Goodwin, Doris Kearns. Wait Till Next Year: A Memoir. New York: Simon & Schuster, 1997.
I enjoy Goodwin’s interviews in Ken Burns’s Baseball documentary and thus decided to buy her memoir about the Dodgers leaving Brooklyn. In the documentary she identifies herself as now being a Red Sox fan, a switch which is a) justifiable because when a team abandons their city is perfectly acceptable for their fans to abandon them, and b) one that has paid dividends over the past 15 years. I wonder how she felt when the Dodgers and Red Sox met in the World Series two years ago, and how she feels about their matchup again this year?
Inés de la Cruz, Sor Juana. Selected Works. Trans. Edith Grossman. New York: W.W. Norton, 2014.
This book is in basically new condition, a complete steal!

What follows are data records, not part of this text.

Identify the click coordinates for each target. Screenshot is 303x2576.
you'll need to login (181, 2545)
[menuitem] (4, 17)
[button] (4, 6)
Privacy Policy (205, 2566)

Knowles, John. A Separate Peace. 1959. New York: Dell, 1961.
I thought to myself, “I’ve enjoyed the previous Knowles novels I’ve read, so of course I’ll pick up this pulp paperback (original price $0.50) that is in lovely condition.” Then I got home and realized I was thinking of John Fowles! So we’ll see what I think of Knowles.
Millet, Catherine. The Sexual Life of Catherine M. Trans. Adriana Hunter. New York: Grove Press, 2002.
I remember reading a review of this book when it first came out in English, and have encountered references to it here and there in the years since, so I was happy to find a copy of the hardcover in very good condition.
Schulman, Sarah. People in Trouble. 1990. New York: Plume, 1991.
Another find from the lesbian fiction section.
Strand, Mark, ed. The Contemporary American Poets: American Poetry Since 1940. New York: Meridian Books, 1969.
See my comments about being obsessed with poetry anthologies above. It’s always fascinating to see which poets have lasted and which ones have not.
Zelazny, Roger. Lord of Light. 1967. New York: Avon Books, 1969.
I’ve been wanting to broaden my reading of speculative fiction and found a copy of this Hugo Award-winning book in excellent condition. One of my favorite authors, Samuel R. Delany, speaks highly of Zelazny, so I am excited to encounter his work for the first time.